--- Available data ---

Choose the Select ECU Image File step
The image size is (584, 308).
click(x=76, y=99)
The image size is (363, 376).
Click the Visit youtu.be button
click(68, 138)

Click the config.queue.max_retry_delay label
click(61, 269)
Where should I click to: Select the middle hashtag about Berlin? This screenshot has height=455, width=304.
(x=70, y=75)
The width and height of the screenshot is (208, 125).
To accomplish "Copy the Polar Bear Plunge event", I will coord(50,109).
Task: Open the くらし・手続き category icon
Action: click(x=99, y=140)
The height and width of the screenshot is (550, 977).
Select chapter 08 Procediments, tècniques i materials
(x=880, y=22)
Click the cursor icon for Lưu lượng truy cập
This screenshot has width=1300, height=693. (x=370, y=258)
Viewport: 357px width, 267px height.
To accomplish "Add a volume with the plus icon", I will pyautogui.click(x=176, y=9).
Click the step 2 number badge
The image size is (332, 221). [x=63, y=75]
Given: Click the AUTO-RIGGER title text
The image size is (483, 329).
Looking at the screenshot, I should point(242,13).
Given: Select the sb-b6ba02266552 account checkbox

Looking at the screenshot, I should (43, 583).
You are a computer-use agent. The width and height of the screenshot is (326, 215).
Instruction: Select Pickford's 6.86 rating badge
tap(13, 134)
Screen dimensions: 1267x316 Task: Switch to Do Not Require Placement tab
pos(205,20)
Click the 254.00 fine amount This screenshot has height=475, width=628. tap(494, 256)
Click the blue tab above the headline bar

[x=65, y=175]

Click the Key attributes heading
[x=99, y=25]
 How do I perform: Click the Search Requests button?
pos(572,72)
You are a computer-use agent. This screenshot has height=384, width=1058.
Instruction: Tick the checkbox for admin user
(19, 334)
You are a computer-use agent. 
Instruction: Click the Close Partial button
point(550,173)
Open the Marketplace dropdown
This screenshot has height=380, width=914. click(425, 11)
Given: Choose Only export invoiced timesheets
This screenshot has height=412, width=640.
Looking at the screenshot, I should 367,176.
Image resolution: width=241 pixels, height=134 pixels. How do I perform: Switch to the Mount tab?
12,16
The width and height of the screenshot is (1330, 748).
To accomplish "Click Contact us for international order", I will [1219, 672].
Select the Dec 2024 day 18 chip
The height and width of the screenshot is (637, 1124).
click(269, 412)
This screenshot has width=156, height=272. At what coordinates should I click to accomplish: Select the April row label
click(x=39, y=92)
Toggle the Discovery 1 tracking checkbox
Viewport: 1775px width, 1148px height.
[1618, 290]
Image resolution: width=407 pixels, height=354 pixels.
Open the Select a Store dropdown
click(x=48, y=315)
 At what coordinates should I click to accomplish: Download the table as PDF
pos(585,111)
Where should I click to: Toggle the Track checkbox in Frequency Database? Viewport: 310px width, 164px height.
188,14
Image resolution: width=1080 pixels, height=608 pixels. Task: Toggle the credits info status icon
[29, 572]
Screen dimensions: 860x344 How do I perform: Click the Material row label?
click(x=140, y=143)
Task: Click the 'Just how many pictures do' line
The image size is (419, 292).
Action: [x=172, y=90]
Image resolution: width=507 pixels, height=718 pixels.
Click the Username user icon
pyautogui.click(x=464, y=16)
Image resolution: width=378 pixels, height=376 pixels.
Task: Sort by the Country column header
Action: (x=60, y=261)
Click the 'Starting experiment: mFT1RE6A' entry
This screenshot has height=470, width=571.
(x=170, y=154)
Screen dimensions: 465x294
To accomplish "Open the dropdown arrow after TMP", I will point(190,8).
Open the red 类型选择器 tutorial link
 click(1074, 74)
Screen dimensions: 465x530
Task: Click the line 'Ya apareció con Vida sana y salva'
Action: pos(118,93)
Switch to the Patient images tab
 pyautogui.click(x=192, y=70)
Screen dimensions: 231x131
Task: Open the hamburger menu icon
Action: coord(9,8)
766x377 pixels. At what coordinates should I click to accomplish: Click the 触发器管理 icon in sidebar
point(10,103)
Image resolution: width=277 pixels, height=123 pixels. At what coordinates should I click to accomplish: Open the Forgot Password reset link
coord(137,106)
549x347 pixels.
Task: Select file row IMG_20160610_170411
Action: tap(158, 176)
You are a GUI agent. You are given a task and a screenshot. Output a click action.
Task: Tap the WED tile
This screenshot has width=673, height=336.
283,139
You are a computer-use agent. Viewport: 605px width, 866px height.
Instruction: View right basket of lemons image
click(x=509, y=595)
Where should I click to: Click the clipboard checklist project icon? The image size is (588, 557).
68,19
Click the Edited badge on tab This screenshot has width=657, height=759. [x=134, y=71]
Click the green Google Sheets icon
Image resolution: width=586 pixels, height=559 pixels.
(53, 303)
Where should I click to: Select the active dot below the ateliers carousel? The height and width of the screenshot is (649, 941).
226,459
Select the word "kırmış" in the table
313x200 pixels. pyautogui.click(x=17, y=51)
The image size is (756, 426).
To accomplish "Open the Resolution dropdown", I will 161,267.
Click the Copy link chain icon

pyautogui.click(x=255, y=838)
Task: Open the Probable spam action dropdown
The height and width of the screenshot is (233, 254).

---

#### [Exercise description]
Match on "computer": copy every line in the records that has it.

#### [Written answer]
You are a computer-use agent. The width and height of the screenshot is (326, 215).
You are a computer-use agent. This screenshot has height=384, width=1058.
You are a computer-use agent. 
You are a computer-use agent. Viewport: 605px width, 866px height.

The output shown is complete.